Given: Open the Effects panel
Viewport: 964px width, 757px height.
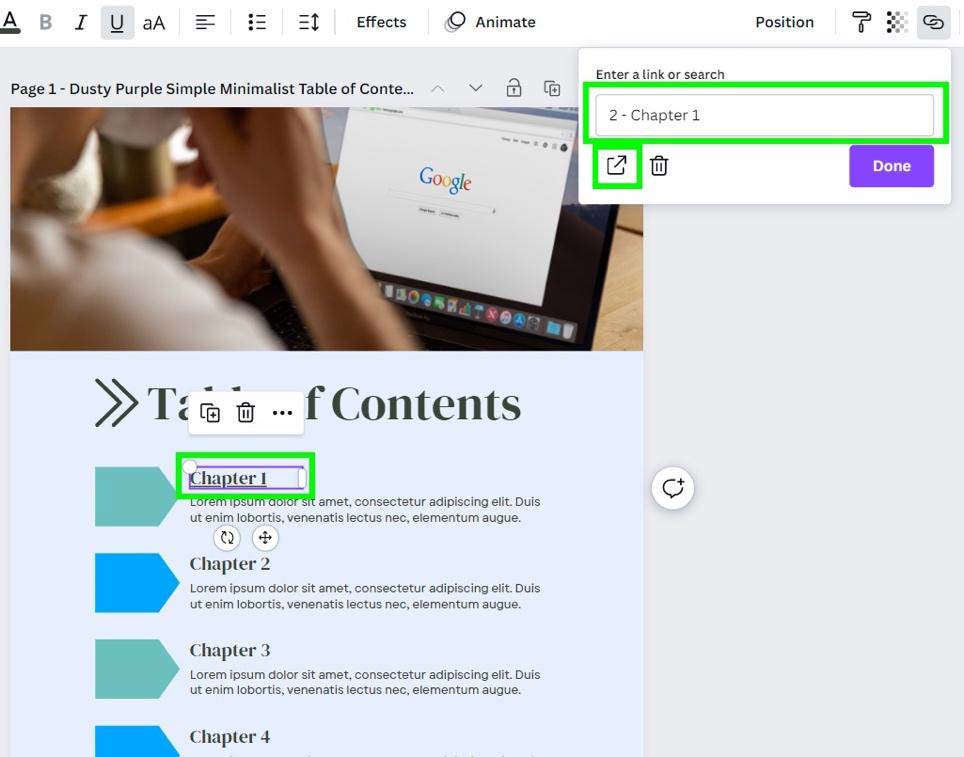Looking at the screenshot, I should 381,22.
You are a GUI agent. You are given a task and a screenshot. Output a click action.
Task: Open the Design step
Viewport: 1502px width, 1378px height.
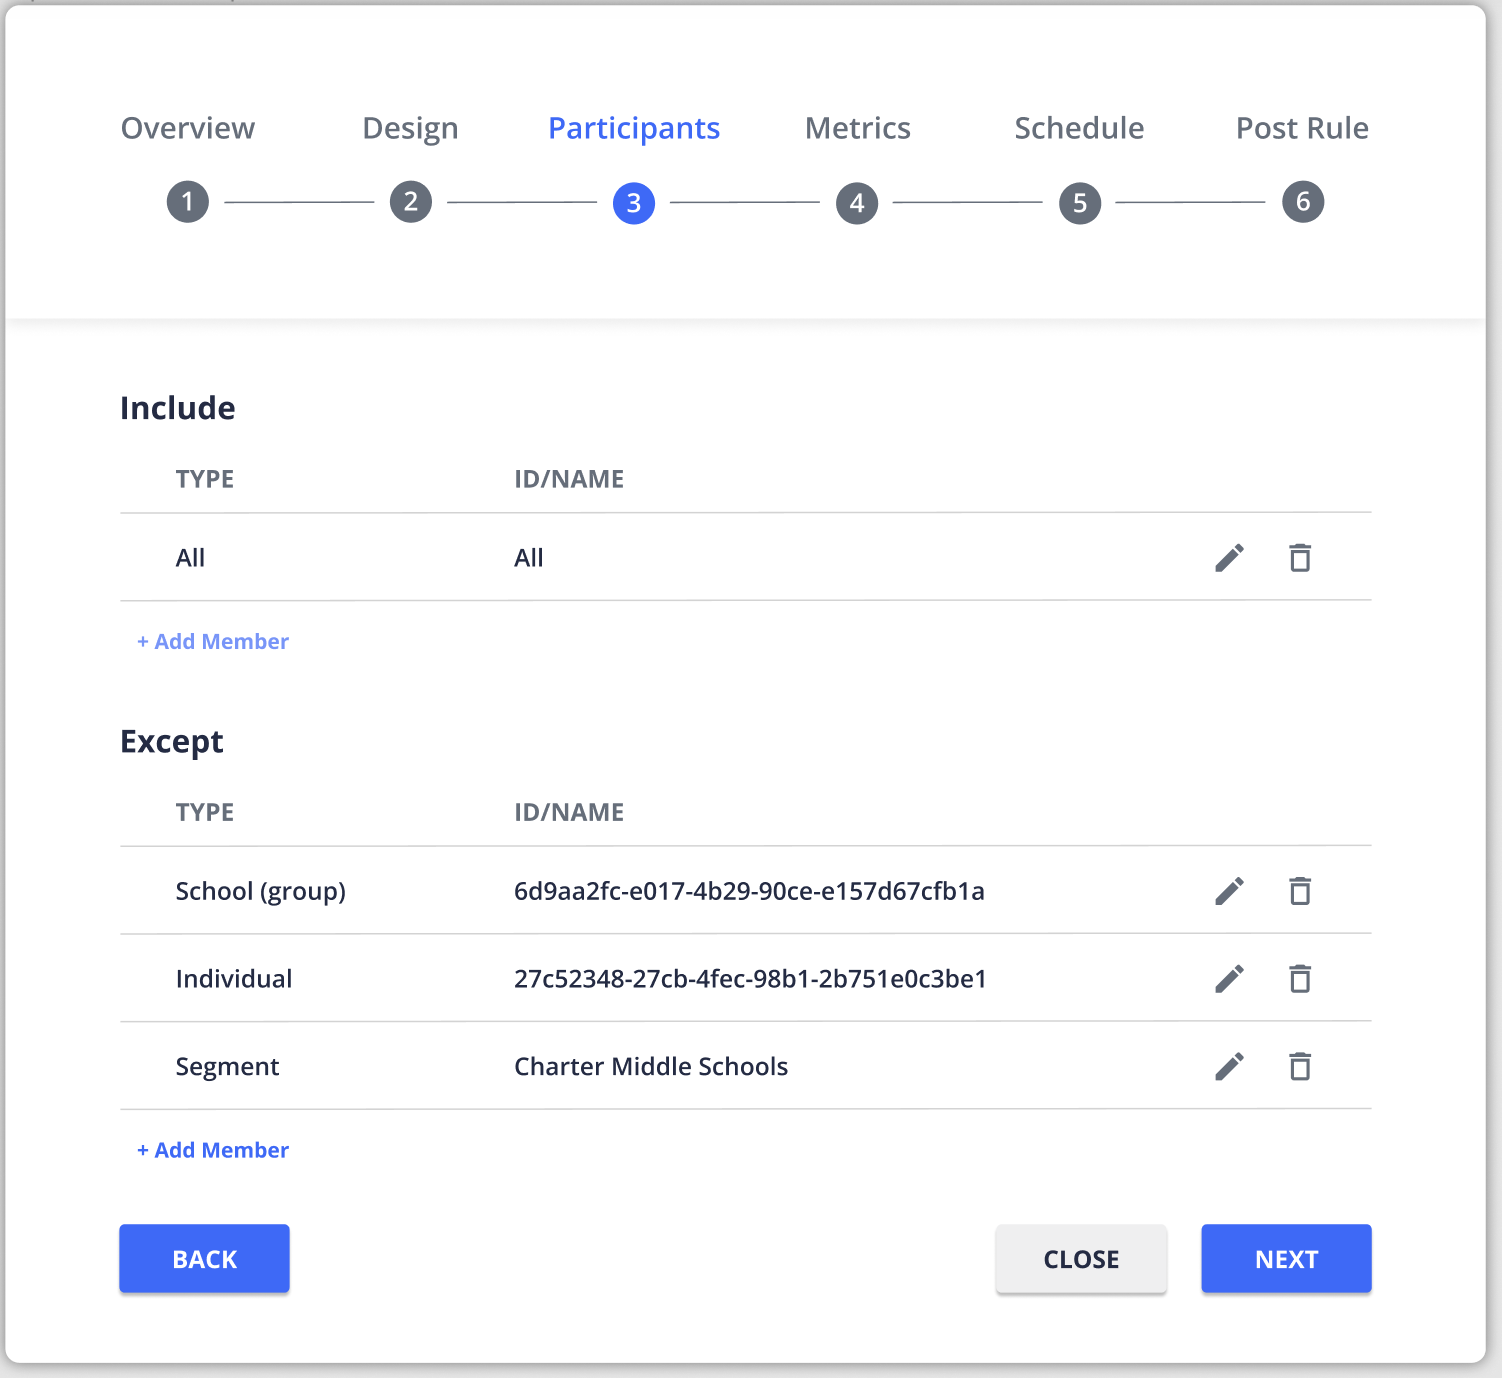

######

● Aim of the task:
The expected result is the material restated word for word, minus any picture.

● Reply:
Given: Open the Effects panel
Viewport: 964px width, 757px height.
Looking at the screenshot, I should 381,22.
You are a GUI agent. You are given a task and a screenshot. Output a click action.
Task: Open the Design step
Viewport: 1502px width, 1378px height.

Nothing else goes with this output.